What does having a signal for confusion do? It also allows students, who sit all day long, to communicate that they may have, quite naturally, lost focus for a few moments. It allows us to address that and bring them back into the action.

Wondering who decides the signal and what signal to use? Sometimes the teacher decides what it will be and sometimes the students decide. These signals might be:

A hand over the head.
The “time-out” sign
One fist to the palm of the other hand
Hands crossed over the chest
Stomping on the floor with both feet until the teacher notices.

All of these can be effective, especially if we encourage everyone to use the signal if they see another student expressing concern about comprehension. It’s easy, as the teacher, to miss the sign!

When observing teachers I’ve seen the teacher use the signal when s/he is confused…I love that!!

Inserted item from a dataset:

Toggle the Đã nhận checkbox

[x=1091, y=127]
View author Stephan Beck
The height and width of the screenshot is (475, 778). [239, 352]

Some teachers also create a sign for “Slow Down” or “Please Repeat”. After students are comfortable with those, it is easy to make the transition to using the phrases in the TL as well!

Another problem-solver is providing students with a way to ask what something means in the target language or how to say it in the target language. One of the first things that I note when I teach a level 2 class is if the students are “trained” to say “What does _____mean in English?”…and they ask me in Spanish!! Or ….”How do you say _____ in Spanish?” and ask me in Spanish!

Those are not just handy phrases. They are problem-solvers. They give students permission to not understand, and to ask for clarification. When our students have those phrases available to them, they know that we don’t expect them to know everything and that we encourage them to ask!

I know that not all students are comfortable communicating that the language is not comprehensible. That really is okay. I don’t expect they will, but I will invite them to, and often. I will also be thankful and express my gratitude every time they do. It helps us all. It takes frequent reminders; it really does. I have had to actually put it on the board, in a PowerPoint or my lesson plans or I forget to remind them. We’ve been trained NOT to communicate confusion. This will be new. But it is incredibly valuable.

This may sound incredibly simple. But it is incredibly powerful.

What do you and your students use to communicate that the language or the message is confusing?